Herald rating: * * * *
Running time: 182 mins
Rental: Today
Review: Ewan McDonald
Paul Edgecomb (Tom Hanks) is a nice man who has a lot of hard days at the office. It's high summer; he's suffering a painful infection; he's got a staffer, Percy, with high connections and a bad attitude, and
then there's the job.
He's in charge of Death Row in a Louisiana jail in the Depression.
One day a new prisoner arrives. He's a gigantic black man, John Coffey (Michael Clarke Duncan), convicted of molesting and killing two white girls.
Coffey cannot read or write, seems what was then called "simple-minded," causes no trouble and seems to be a plain, good man.

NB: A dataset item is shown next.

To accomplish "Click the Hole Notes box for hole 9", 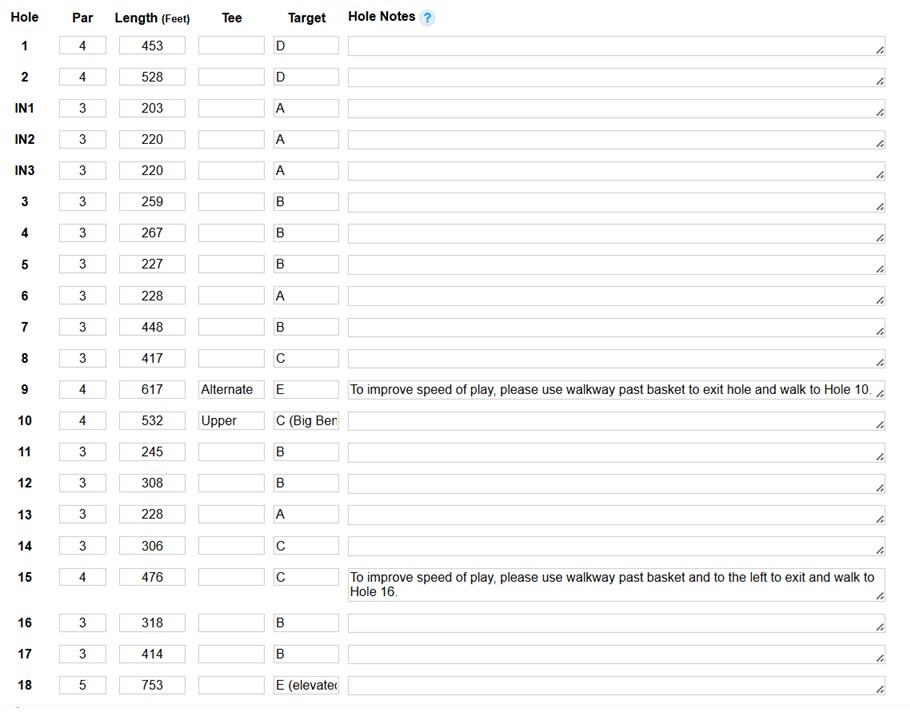I will [x=615, y=390].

Paul comes to doubt he could have killed the girls although he was found with their bodies in his huge arms, a bad place for a black man to be in Louisiana in the 30s.
Because this is a Stephen King story (as was writer-director Frank Darabont's last outing, that other wonderful prison movie The Shawshank Redemption), there is a supernatural and spiritual centre to The Green Mile which we won't give away here.
Hanks at his best: sympathetic, honest, calm and decent Everyman, Clarke Duncan simple and unaffected.
Be prepared for some grisly details of the death chamber; the depiction of some vile pieces of humanity in the cells and in state jobs; and take a couple of evenings to soak in three-hours-plus of this powerful tale, shortlisted for four Oscars including Best Picture.